I know I'm currently seeing a microbiologist to try antibiotics for possible chronic infection but even that's a guess because they couldn't get anything to grow from the biopsies. I'm only 26 and I've pretty much lost my skip I'm not the same person,I'm not the person I should be. I have good support at home in my parents and partner and they are constantly fighting for me to see new Dr's.

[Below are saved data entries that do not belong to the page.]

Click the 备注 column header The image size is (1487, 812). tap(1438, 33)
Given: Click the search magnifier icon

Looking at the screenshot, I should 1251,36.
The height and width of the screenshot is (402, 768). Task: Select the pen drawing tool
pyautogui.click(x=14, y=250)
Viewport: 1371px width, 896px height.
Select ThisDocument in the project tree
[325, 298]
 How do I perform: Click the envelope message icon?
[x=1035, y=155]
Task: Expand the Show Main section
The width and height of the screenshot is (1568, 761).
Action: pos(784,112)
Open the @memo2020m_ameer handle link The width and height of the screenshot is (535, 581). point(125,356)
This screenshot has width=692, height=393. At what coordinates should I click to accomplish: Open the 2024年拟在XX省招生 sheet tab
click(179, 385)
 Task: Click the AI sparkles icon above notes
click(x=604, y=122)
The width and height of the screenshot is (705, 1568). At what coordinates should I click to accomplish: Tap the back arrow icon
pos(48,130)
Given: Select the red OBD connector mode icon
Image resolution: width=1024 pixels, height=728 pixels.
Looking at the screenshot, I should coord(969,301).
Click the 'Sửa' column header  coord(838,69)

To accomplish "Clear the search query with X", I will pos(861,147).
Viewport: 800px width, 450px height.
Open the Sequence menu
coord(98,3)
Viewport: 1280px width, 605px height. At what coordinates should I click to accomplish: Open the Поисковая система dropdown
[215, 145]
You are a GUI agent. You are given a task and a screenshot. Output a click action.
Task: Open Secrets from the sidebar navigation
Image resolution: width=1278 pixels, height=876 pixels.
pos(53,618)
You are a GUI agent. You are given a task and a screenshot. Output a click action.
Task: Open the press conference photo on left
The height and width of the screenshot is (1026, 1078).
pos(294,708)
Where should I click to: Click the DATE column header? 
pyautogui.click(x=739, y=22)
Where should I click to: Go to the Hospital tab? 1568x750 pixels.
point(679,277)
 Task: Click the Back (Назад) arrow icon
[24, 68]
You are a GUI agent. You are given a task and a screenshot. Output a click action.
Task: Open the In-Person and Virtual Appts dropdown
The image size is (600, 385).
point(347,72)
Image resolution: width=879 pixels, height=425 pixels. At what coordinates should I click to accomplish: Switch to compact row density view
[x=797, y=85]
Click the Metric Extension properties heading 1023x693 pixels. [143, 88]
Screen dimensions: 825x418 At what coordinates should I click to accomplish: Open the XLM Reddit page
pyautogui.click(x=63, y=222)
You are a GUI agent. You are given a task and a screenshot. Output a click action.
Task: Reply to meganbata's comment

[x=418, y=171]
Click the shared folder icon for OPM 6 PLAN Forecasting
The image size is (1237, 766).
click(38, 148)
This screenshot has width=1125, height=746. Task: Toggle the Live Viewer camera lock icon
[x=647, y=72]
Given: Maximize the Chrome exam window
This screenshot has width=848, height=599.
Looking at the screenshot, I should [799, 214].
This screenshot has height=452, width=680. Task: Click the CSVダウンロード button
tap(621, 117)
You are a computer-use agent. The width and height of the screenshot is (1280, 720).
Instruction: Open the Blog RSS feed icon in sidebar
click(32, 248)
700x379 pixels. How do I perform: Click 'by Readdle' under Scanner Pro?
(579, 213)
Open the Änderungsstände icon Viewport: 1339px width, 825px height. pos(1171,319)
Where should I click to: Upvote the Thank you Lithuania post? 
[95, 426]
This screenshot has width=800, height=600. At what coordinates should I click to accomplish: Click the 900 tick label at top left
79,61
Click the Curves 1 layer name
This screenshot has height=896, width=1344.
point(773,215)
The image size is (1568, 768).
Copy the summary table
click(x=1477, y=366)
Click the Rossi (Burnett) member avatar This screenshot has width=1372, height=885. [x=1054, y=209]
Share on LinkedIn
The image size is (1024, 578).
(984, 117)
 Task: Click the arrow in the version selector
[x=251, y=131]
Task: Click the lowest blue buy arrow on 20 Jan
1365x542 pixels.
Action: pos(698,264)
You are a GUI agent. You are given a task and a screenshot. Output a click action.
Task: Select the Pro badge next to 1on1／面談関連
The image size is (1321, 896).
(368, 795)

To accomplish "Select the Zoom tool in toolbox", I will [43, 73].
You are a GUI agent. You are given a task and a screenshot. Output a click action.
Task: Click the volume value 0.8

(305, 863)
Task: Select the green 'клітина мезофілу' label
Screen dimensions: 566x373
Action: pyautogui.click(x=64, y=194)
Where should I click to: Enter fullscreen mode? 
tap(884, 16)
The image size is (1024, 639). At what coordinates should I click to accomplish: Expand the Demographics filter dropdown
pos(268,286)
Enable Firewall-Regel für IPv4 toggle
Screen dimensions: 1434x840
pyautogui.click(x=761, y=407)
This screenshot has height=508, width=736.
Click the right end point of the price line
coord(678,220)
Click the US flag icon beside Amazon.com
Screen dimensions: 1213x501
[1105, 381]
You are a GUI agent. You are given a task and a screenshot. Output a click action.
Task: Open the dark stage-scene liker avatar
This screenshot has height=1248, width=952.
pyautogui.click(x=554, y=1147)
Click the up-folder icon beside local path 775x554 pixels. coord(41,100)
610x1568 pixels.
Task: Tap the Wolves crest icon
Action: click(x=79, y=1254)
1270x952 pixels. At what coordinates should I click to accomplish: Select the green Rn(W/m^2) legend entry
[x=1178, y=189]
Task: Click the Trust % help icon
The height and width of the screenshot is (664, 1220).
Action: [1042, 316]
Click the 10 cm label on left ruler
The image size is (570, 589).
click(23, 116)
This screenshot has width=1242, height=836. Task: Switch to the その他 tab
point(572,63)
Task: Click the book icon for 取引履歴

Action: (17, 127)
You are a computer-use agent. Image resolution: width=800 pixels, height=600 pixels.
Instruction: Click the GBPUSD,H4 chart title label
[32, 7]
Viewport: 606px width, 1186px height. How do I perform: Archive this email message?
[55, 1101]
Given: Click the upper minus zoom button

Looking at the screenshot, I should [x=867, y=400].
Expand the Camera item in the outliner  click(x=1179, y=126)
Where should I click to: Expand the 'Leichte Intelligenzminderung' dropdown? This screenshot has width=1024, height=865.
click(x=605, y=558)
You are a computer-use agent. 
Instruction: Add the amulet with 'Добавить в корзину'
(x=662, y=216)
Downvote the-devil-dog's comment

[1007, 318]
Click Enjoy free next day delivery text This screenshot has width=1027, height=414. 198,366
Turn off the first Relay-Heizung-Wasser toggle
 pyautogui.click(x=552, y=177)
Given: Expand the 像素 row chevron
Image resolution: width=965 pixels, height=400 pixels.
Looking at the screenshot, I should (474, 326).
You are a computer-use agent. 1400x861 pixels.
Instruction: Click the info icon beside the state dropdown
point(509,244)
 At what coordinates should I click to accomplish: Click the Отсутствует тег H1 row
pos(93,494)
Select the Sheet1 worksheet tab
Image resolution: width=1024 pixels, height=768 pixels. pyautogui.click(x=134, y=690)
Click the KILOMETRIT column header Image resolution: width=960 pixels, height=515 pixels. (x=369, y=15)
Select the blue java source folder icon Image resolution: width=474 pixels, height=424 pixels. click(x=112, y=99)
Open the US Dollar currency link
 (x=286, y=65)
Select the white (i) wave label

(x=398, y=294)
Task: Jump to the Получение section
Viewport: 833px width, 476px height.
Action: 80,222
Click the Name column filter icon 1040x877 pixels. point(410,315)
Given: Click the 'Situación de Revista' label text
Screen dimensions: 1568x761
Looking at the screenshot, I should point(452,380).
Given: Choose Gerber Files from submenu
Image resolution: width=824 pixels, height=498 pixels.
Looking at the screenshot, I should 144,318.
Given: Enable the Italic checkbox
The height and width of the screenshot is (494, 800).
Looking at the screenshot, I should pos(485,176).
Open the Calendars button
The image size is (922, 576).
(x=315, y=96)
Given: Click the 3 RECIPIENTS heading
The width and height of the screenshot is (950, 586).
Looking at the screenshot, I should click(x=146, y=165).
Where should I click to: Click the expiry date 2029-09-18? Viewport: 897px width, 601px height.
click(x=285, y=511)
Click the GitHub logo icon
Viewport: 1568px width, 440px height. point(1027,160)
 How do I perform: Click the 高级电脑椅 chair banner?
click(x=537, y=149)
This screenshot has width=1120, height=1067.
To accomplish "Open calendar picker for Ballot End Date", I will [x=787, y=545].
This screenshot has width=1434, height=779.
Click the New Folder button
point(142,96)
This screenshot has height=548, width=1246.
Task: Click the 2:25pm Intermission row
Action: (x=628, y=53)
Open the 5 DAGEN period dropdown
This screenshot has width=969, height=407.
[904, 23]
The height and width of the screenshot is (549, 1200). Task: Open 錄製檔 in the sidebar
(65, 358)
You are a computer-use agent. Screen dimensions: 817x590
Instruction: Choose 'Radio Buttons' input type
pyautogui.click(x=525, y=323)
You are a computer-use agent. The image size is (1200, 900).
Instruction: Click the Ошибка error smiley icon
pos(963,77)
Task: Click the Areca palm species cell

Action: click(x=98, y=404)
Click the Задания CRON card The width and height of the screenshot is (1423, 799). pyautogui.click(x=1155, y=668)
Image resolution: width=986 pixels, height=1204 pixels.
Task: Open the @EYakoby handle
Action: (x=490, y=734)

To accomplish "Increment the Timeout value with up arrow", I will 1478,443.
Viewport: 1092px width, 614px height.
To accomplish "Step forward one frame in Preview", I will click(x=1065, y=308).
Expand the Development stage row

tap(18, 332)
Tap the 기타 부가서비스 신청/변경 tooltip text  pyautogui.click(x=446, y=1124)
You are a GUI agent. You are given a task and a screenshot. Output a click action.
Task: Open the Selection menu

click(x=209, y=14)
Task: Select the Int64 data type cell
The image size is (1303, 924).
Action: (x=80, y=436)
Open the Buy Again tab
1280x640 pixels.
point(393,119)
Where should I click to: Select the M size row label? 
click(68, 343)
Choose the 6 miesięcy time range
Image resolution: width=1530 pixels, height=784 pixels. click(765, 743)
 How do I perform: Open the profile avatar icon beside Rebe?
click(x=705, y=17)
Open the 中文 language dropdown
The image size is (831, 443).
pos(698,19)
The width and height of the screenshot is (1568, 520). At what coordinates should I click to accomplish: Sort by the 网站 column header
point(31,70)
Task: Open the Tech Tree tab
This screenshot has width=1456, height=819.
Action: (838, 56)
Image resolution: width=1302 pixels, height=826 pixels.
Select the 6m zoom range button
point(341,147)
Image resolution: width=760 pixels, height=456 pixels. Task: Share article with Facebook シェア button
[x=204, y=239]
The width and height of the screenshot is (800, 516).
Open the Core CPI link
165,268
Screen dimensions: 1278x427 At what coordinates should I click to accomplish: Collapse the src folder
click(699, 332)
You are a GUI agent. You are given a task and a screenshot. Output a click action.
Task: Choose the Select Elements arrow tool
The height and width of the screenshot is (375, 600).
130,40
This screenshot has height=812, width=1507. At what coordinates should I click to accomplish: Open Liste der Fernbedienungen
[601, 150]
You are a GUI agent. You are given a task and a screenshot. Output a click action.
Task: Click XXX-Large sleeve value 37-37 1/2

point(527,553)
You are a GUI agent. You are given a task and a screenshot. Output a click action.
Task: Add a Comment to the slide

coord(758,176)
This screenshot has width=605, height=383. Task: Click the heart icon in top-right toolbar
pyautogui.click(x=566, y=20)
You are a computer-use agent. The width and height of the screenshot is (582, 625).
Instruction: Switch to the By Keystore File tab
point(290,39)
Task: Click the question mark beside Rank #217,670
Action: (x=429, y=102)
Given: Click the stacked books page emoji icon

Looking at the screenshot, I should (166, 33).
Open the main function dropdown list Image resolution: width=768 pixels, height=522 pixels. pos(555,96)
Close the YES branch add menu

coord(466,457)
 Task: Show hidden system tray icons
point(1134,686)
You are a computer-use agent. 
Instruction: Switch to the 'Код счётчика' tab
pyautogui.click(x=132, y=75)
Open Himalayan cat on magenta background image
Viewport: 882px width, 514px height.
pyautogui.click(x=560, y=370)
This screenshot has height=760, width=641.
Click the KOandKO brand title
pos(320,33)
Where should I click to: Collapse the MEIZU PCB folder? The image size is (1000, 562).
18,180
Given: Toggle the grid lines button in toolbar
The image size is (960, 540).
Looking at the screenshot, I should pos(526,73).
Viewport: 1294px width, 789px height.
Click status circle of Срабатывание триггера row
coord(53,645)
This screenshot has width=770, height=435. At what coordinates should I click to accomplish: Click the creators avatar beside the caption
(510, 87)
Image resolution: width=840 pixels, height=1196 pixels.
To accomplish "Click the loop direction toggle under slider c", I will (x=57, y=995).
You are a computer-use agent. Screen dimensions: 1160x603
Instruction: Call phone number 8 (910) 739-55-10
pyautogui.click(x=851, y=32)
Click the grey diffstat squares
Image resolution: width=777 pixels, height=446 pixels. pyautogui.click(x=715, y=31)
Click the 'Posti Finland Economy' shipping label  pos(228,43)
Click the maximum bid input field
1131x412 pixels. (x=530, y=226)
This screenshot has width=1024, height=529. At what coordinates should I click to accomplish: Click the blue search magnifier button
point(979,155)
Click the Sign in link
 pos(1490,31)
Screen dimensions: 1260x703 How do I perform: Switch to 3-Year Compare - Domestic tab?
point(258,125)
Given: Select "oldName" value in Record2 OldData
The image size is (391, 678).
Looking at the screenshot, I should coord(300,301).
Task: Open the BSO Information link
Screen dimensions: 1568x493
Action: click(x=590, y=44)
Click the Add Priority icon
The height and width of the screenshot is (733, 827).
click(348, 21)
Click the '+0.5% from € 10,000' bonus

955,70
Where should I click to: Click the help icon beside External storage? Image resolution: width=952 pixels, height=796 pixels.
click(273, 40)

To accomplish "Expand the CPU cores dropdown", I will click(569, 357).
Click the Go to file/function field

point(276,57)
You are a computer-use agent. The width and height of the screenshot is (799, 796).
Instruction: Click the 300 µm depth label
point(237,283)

kdub, welcome to the group. I am so sorry to hear that you are going through all of this and still have worsening pain and no answers. When I first started having pain 24 years ago, I went to several doctors to try and find out what was wrong. My pain started in my left shoulder. I went to neurologists, rheumatologist, Orthopaedic doctors, etc. They were all puzzled. I had scans, MRI's with and without contrast, Nerve Conduction Studies (which showed I had long thoracic nerve palsy), the problem continued to get worse and so did the pain. Went to more of the same kind of doctors and kept being told I was a mystery and that my scans, X-rays, MRI's were all normal. Well after two years, the problem was constantly with me and beyond what I could deal with and I was losing motion. I had a major surgery to have the shoulder stabilized and from there it just got even worse. So, present day, after many doctors and no answers, I finally got diagnosed with several issues. I have Fibro, degenerative joint disease, degenerative disc disease, CRPS/RSD, TMJ, spinal spondylosis, cervical spondalytic myelopathy, scoliosis, sciatica, SI Joint disfunction with fractures, lordosis, Grave's Disease, hypothyroidism, depression, anxiety and a few others I can't think of right now. The point is, never give up. Read!!! Look on reputable websites like Mayo Clinic and see what it says about your symptoms. Keep a journal of what causes your pain to be worse and what helps. Also, know how to judge your pain levels when you are doing things. Find more doctors and keep pertinent medical records with you when you go. Write down any questions you have. If you don't understand the answer or don't agree with it, question the doctor how he/she came up with the diagnosis they give you. This is a wonderful app and community family. It's a great place to come and get advice, information, support, to vent or whatever you need. There are no judgements here. We are all here for different diseases and diagnosis but we all share the burden of chronic pain. I hope you find the support you are looking for here with us. I know for me, it's been a Godsend and I have made several very strong bonds and made some really wonderful new friends. Hang in there and keep on pushing to find help even if you have to travel a bit to find a doctor that listens and goes the extra mile to help you. You will be in my prayers and keep us posted as to how you are doing. 🙏🏻🌻
Thank you for that it's nice to finally speak with people who understand what I'm feeling. If this next lot of stuff doesn't work I have a family friend that wants to start a fund me page so that I can go to the states to see what help I can get because here in Australia I have pretty much used up all the resources available
kdub, just remember that you are never alone. We are all here to come to your aide when you need it. I have read threads in the community where there are a lot of folks on here from Australia. I am sure you will connect with them when they see your post. We definitely DO understand and sympathize with all who join us and are dealing with such pain and trying to get answers. Good luck.